- _Instruction_
Arrange every line of the material below as a Markdown table with the columns "Row" and "Line", numbering the rows and skipping blank lines. Omit the pictures.

Rows showing where targets appear:
#####
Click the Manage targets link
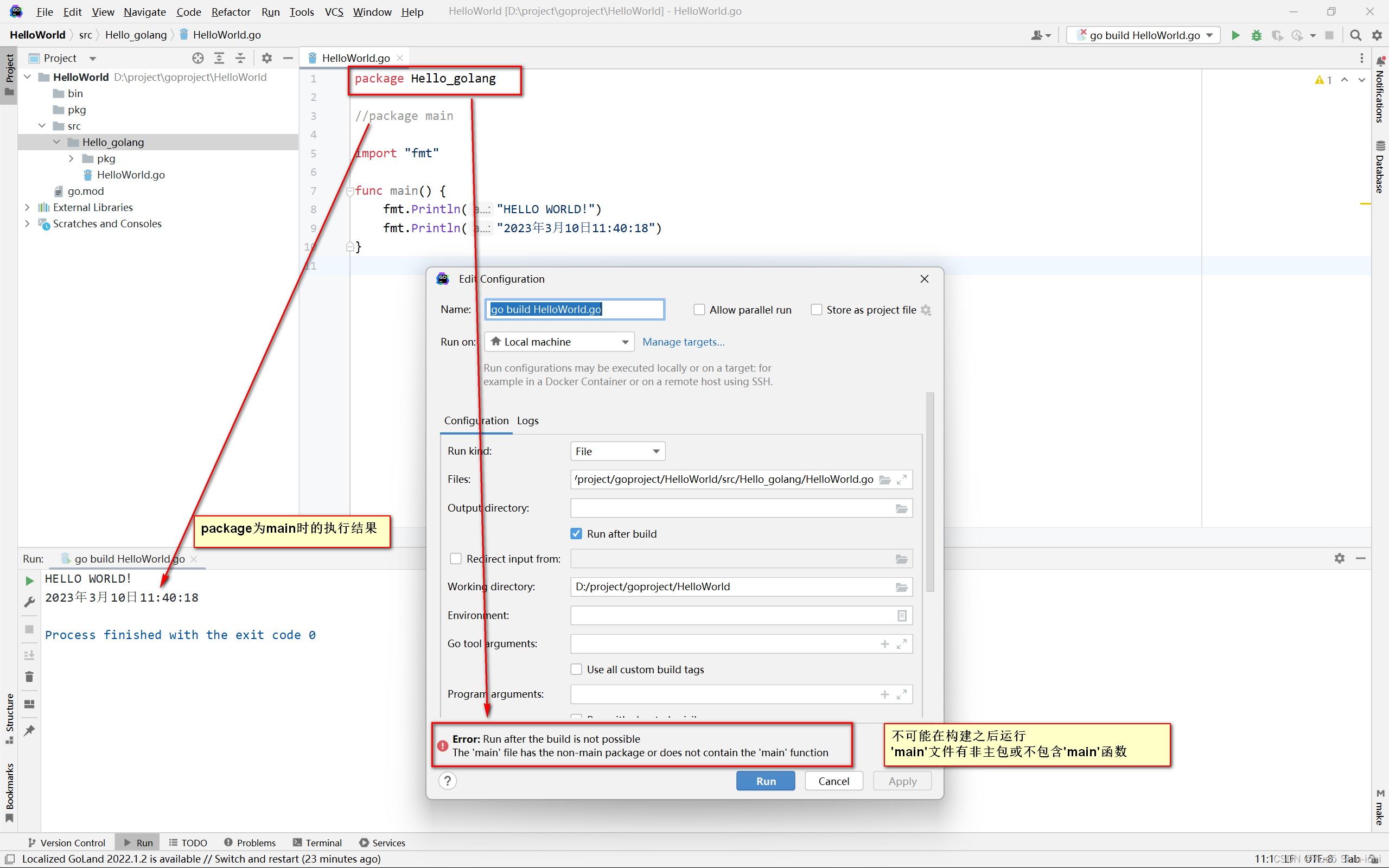The height and width of the screenshot is (868, 1389). (x=683, y=342)
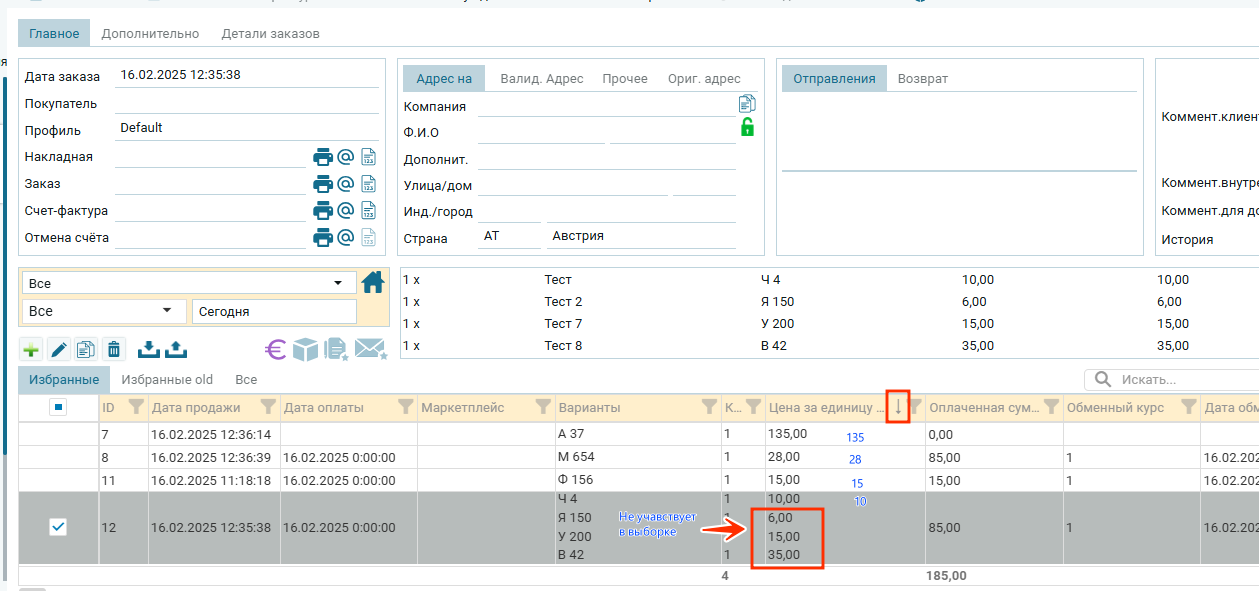This screenshot has width=1259, height=591.
Task: Click the purple euro payment icon
Action: (x=276, y=349)
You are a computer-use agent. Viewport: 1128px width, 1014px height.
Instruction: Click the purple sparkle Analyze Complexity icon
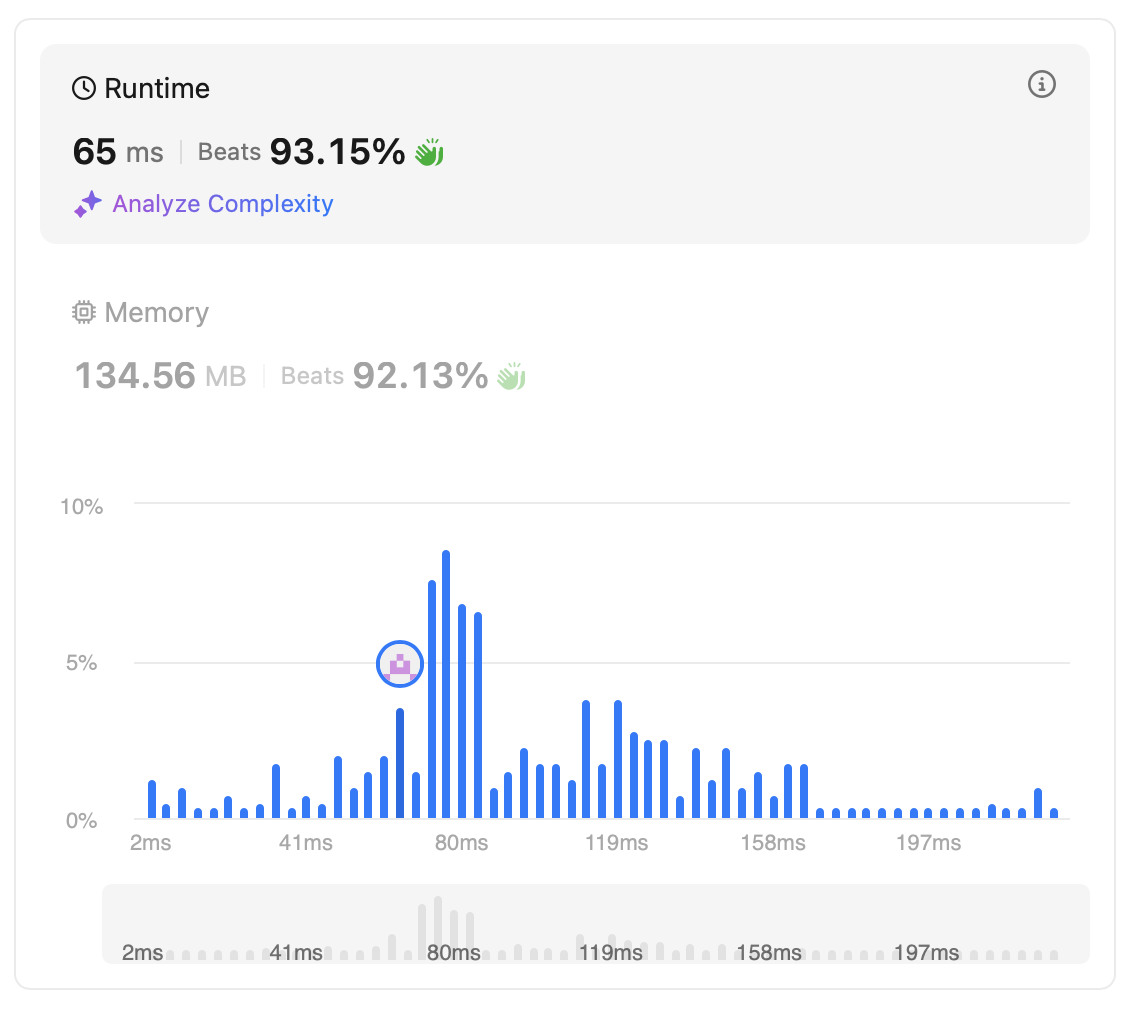coord(88,204)
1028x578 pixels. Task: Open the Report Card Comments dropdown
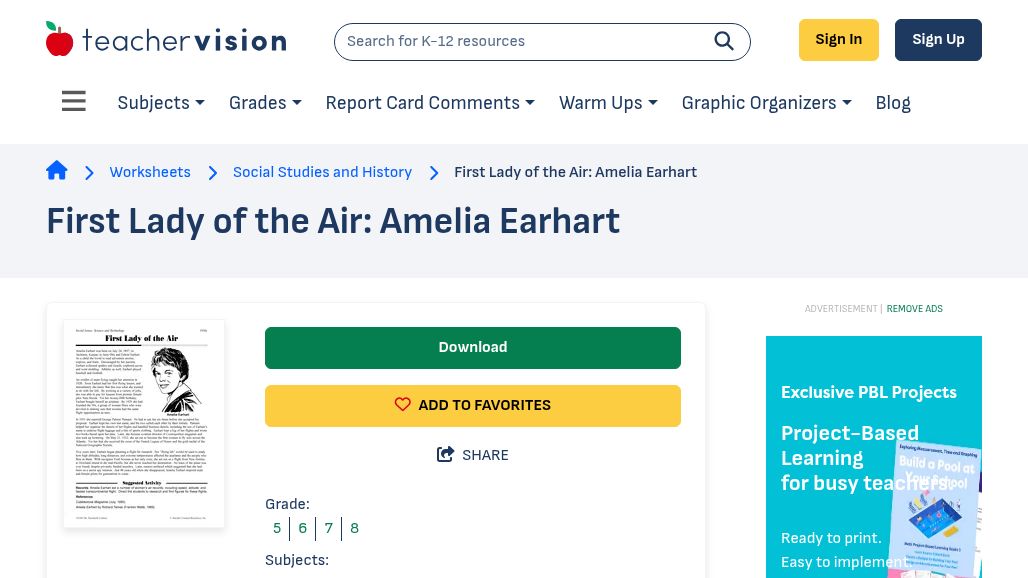point(430,103)
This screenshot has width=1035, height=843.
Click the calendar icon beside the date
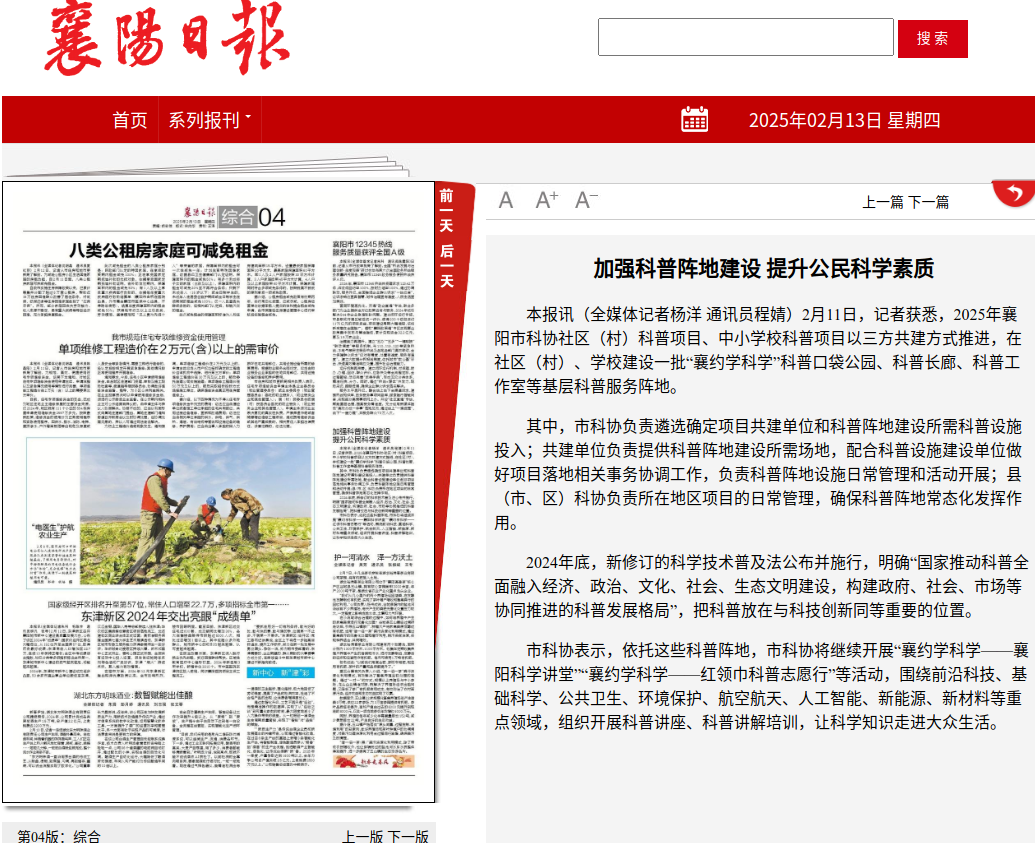point(694,120)
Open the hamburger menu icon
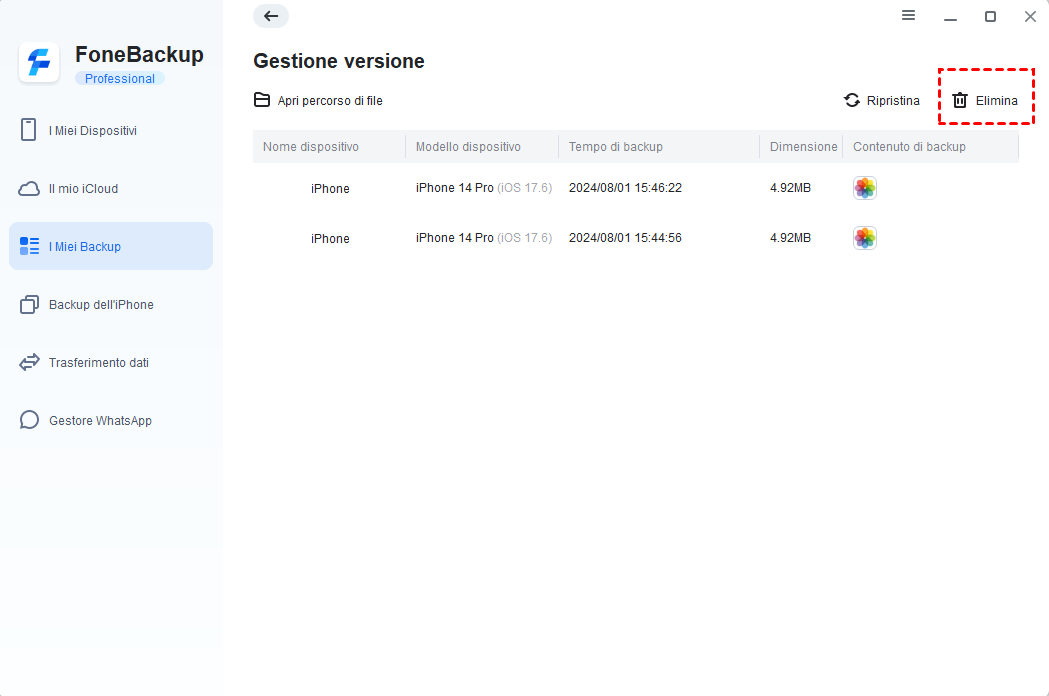1049x696 pixels. (908, 16)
#####
- _Worked solution_
| Row | Line |
|---|---|
| 1 | Click the Manage targets link |
| 2 | The height and width of the screenshot is (868, 1389). (x=683, y=342) |
| 3 | This screenshot has width=1259, height=591. |
| 4 | Task: Click the purple euro payment icon |
| 5 | Action: (x=276, y=349) |
| 6 | You are a computer-use agent. Viewport: 1128px width, 1014px height. |
| 7 | Instruction: Click the purple sparkle Analyze Complexity icon |
| 8 | coord(88,204) |
| 9 | 1028x578 pixels. Task: Open the Report Card Comments dropdown |
| 10 | point(430,103) |
| 11 | This screenshot has width=1035, height=843. |
| 12 | Click the calendar icon beside the date |
| 13 | point(694,120) |
| 14 | Open the hamburger menu icon |
| 15 | 1049x696 pixels. (908, 16) |